Can AI create art?
The Mona Lisa. Fur Elise. Swan Lake. Whenever we think of art, these are some of the examples that come to mind, representing monumental expressions of creativity that continue to stir emotions across centuries.
Can AI create art and music? Photo by Possessed Photography on Unsplash
Art is often thought of as a singularly human pursuit. But with the rise of artificial intelligence, or AI, in recent years, many tasks that have long befuddled computers (such as differentiating between photos of dogs and cats) are now easily performed by them.
Given the rapid technological progress, we ask the question – can AI create art?
Art is in the eye of the beholder
There’s no straightforward answer to this question because there’s no straightforward definition of art in the first place. As the examples in the introduction show, art comes in many genres, to say nothing of the vast differences within genres themselves. Leonardo Da Vinci and Banksy are both painters. Beethoven and Beyonce are both musicians. And Swan Lake and Hamilton are both performing arts.
Humans themselves don’t agree on whether something – like, say, an upside down urinal – is art.
For the sake of simplicity, let’s group everything (music, literature, painting, dance, and all that jazz) under creative activity. Or we can adopt the maxim “l know it when I see it”.
The future is now
In a way, “can AI create art” is already an outdated question, since there are instances of it already happening.
Going back to Beethoven, his incomplete 10th Symphony was recently finished thanks to a group of music historians, composers, and computer scientists who applied AI to the task.
A machine was fed the celebrated composer’s entire body of work as well as his creative process.
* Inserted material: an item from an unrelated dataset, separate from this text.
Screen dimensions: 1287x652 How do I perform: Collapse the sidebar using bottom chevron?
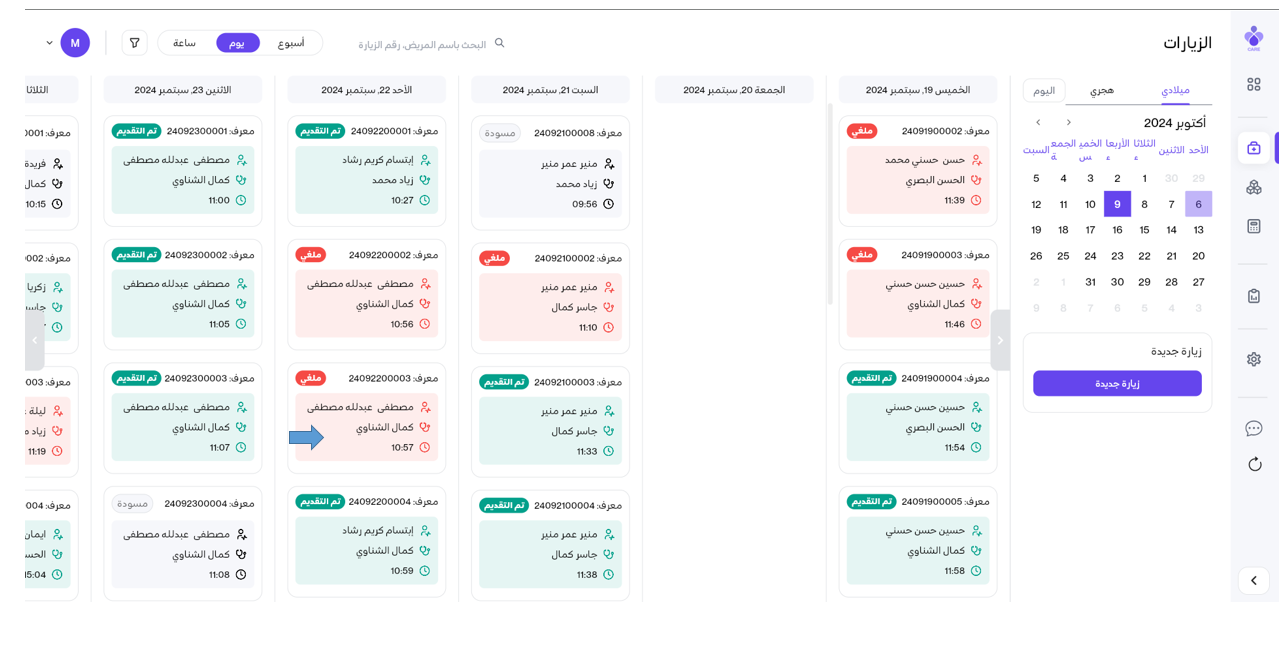tap(1253, 580)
The team knew they were on the right track when music scholars and experts listened to one of the iterations and couldn’t tell where Beethoven’s original notes ended and the AI’s additions began.
Or consider these paintings that wouldn’t look out of place above the mantelpiece in a castle. Except that the work did not come from a painter’s brush but from lines of code. Other examples abound of AI-generated artwork that look right at home in the surrealism section of a museum. All users have to input are phrases like “a summer day” or “city lights at night” and the AI model does the rest.
What about other branches of art? In dance, AI has been used as a choreographic tool, producing moves for both human and robot dancers.
And of course, a lot has been said about AI-generated text. In 2020, The Guardian published a news )column written by AI. The machine was fed a prompt of “why humans have nothing to fear from AI”. The human editors’ verdict: “Overall, it took less time to edit than many human op-eds.” There’s also this poignant piece by a writer who uses AI to assist her in writing about her sister’s death, something that had been too painful for her to write about for many years.
Is what is created actually creative?
So AI does produce things that look and sound like art and are generally indistinguishable from human work.
Yet if we go back to the definition of art as creative expression, then AI art doesn’t meet that standard. After all, the basic way that machine-learning powered AI works is to be exposed to lots of examples and then make a prediction of what comes next.
Show a machine all of Beethoven’s music so that it can predict what note should come next when given an incomplete Beethoven symphony. In that sense, there’s no originality involved, merely a very skilled copy with certain variations. It’s making a statistical guess of the best output, not producing something out of heartbreak, joy, anger, or any emotion normally associated with the arts. And it’s certainly not doing so out of an innate desire to express itself.
Still, some would argue this is akin to disqualifying AI art as art on a technicality. If we use the “I know it when I see it” yardstick, and what we see can’t be differentiated from “the real deal”, then does the lack of emotional motivation behind the production really matter?
As for the lack of originality, human artists themselves are constantly inspired by what came before them. Shakespeare drew from Chaucer. Mozart had a strong influence on Beethoven. So could it be said that AI is also standing on the shoulders of giants, making something new after learning from the best?
More philosophy than technology
Ultimately, the question of whether AI can create art seems to be one that is more about philosophy than technology.
As tech improves inexorably, this question will become more central and gain greater urgency. Our discussion today threw up some themes and perhaps even more questions, but there’s no definitive answer right now. And we suspect there won’t be for a while yet.